## Exercise A
In the passage on state government priorities, how many Indian cities have more than a million people?

Fix government schools: State government skill missions have learned that we can’t teach kids in three months or three years what they should have learned in 12 years. The most powerful tool for social mobility and employability is free and quality school education. Interventions to fix government schools have primarily involved smaller class sizes, teacher salaries, teacher qualifications, and toilets. These are useful but not sufficient. State governments that undertake a significant overhaul of school performance management (the fear of falling and hope of rising for teachers) and governance (the allocation of decision rights around resources and hiring) will create an unfair advantage in human capital.
Converge education and employability: State governments have often extended and reinforced India’s traditional walls between degrees and skills. This partition is meaningless for the new world of work, organisations, and education. States should set up skill universities that create qualification modularity (between certificates, diplomas, advanced diplomas, and degrees), delivery flexibility (equate online, apprenticeships, on-site and on-campus classrooms), and pray to the one god of employers. Degree apprentices innovate at the intersection of employment, employability and education. State governments that remove barriers in their path will see their population of employed learners exceed full-time learners.
Devolve money and power: Cities drive productive job creation — New York City’s GDP is higher than Russia’s. Cities deliver social justice — the father of an IAS friend travelled from his village to Jodhpur for haircuts because the village barber refused to serve his caste. It took 70 years after 1947 for the budget of 28 states to cross the central government’s budget. The combined budget of state governments now exceeds Rs 45 lakh crore, but 2.5 lakh municipalities and panchayats have a budget of only Rs 3.7 lakh crore. Governments that devolve money and power from state capitals to their towns will avoid the curse of megacities and create the competition that drove China’s growth (they have 375 cities with more than a million people versus our 52).

## Data lines
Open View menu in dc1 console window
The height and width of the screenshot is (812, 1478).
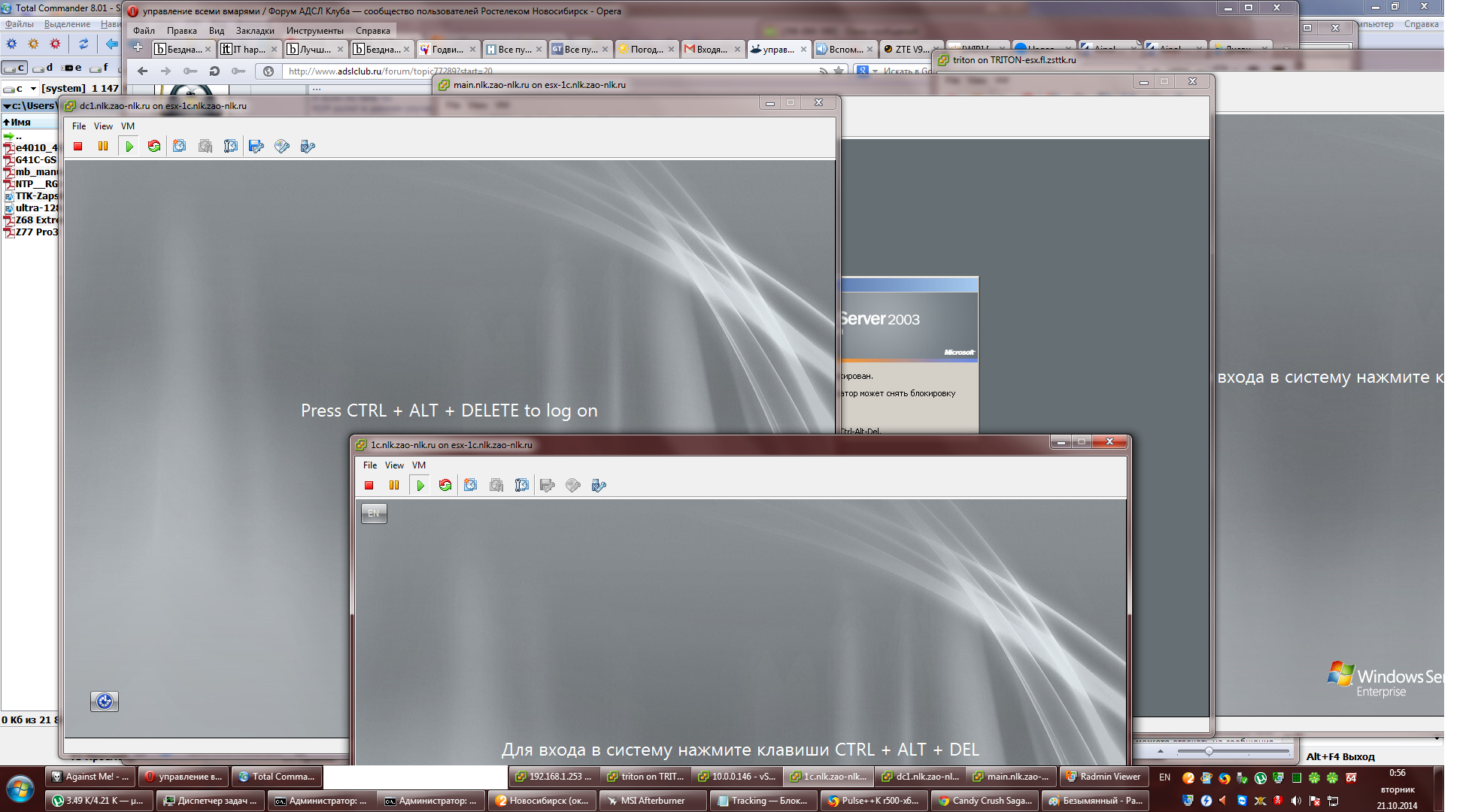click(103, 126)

* * *

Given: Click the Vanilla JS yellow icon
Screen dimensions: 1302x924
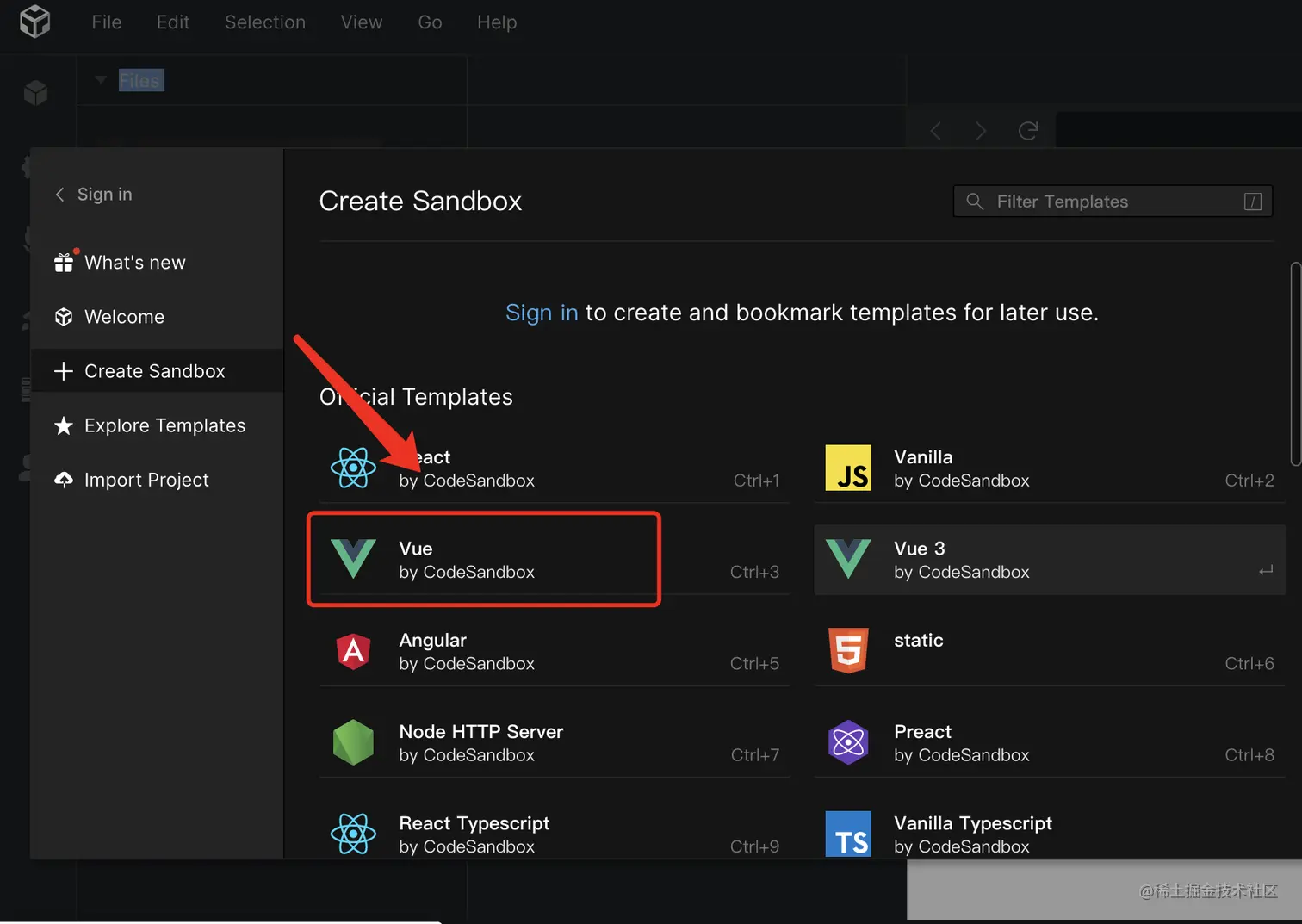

---

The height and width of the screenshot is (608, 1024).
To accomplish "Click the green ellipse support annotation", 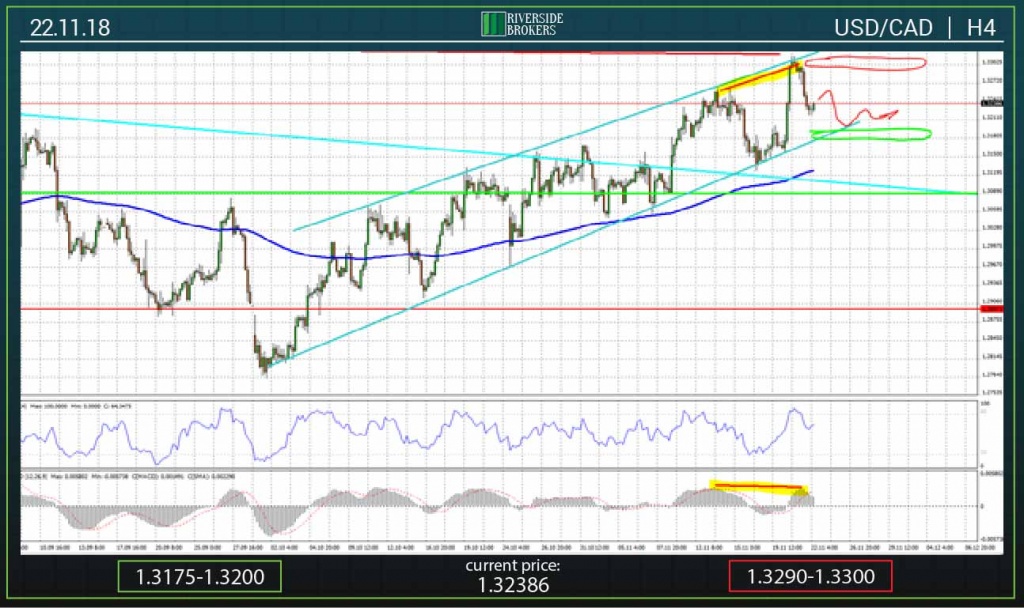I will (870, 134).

## Exercise B
Please revise the stretch of rows from the one containing "Open View menu in dc1 console window" through the one containing "click(103, 126)", replacing "screenshot" with "screen capture" and leaving everything else unchanged. Give only those rows, without the pictures.

## Final answer A
52.

## Final answer B
Open View menu in dc1 console window
The height and width of the screen capture is (812, 1478).
click(103, 126)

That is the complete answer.